Dari data yang ada, tercatat 75 pasien telah mendapatkan penanganan di RSUD Lubuk Basung sampai Selasa (9/12) pukul 16.00 WIB.

Untuk korban dirawat sebanyak 10 orang, tiga pasien dirujuk ke rumah sakit lain dan dua orang meninggal dunia. Sementara 61 pasien telah dipulangkan setelah kondisi membaik dan 37 pasien telah menjalani operasi.

"Situasi ini membutuhkan kecepatan, ketepatan, dan stamina yang baik dari tim medis dan tenaga kesehatan.

Kami memastikan setiap pasien mendapatkan penanganan maksimal," katanya .

Ia menambahkan pada umumnya korban mengalami luka berat, seperti robekan kulit, kerusakan jaringan, serta patah tulang di beberapa bagian tubuh.

Setelah itu, ada pula korban yang mengalami cedera pada wajah dan kepala, sehingga memerlukan perbaikan jaringan dan tindakan lanjutan.

"Beberapa pasien harus dirawat intensif karena infeksi luka atau gangguan pernapasan akibat benturan keras," katanya.

Ia menambahkan RSUD Lubuk Basung memastikan ruang operasi, IGD, dan ruang perawatan tetap siaga 24 jam meski beban kerja meningkat tajam.

Seluruh tenaga kesehatan bekerja bergiliran untuk menjaga layanan tetap aman dan cepat.

Selain menangani korban selamat, RSUD Lubuk Basung juga tengah melaksanakan proses satu

identifikasi jenazah. Dari 27 kantong jenazah yang diterima, 13 telah berhasil diidentifikasi, sementara 14 lainnya masih dalam proses.

Saat ini terdapat delapan jenazah di ruang penyimpanan RSUD Lubuk Basung, 13 sudah dipulangkan ke keluarga, dan enam jenazah berada di RS Bhayangkara untuk pemeriksaan lanjutan.

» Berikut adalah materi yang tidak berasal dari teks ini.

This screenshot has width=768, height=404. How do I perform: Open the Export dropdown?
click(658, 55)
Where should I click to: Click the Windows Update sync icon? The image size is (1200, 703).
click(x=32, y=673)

Identifikasi dilakukan oleh tim gabungan DVI Polda Riau, Polda Sumbar, Polres Agam, Dinas Dukcapil Agam, Dinkes Agam, serta UPTD RSUD Lubuk Basung. Pemeriksaan dilakukan melalui ciri fisik, sidik jari, barang yang digunakan korban, serta struktur gigi.

"Jika belum ditemukan kecocokan, identifikasi dilakukan melalui tes DNA dari keluarga inti," katanya.

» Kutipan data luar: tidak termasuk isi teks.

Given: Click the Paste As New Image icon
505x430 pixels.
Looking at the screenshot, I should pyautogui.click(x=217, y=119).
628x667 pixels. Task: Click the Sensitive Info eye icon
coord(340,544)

Pemkab Agam mengerahkan seluruh sumber daya kesehatan untuk mempercepat pemulihan para korban dan memperlancar proses identifikasi jenazah.

Ia menyoroti pentingnya perhatian terhadap kondisi psikologis keluarga penyintas, yang membutuhkan pendampingan dan terapi pemulihan mental oleh tenaga profesional agar dapat pulih dari trauma pascabencana.